▶ _Saved entries_
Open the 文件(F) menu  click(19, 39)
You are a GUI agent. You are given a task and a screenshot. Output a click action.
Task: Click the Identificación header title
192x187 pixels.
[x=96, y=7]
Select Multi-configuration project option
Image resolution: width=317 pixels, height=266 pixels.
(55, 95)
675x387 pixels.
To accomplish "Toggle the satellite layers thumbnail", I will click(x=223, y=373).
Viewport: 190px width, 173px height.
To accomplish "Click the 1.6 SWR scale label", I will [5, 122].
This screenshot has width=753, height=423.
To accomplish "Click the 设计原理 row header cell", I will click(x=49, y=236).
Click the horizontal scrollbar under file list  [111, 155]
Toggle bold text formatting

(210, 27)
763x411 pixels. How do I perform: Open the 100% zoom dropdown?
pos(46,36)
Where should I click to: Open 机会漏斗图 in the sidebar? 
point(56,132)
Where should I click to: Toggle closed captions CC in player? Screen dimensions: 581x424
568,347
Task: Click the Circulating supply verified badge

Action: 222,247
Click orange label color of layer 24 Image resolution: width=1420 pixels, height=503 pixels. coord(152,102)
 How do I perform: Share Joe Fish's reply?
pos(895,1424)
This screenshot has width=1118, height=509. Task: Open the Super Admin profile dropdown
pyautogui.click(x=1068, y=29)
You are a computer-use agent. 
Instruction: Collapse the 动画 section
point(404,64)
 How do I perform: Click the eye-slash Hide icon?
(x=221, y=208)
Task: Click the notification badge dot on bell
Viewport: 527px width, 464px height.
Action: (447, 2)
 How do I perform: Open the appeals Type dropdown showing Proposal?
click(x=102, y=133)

▶ _Task requirements_
The span to give again runs from the line with "You are a computer-use agent." through the last line of the records above; reproduce it exactly and nothing more.

▶ _Answer section_
You are a computer-use agent. 
Instruction: Collapse the 动画 section
point(404,64)
 How do I perform: Click the eye-slash Hide icon?
(x=221, y=208)
Task: Click the notification badge dot on bell
Viewport: 527px width, 464px height.
Action: (447, 2)
 How do I perform: Open the appeals Type dropdown showing Proposal?
click(x=102, y=133)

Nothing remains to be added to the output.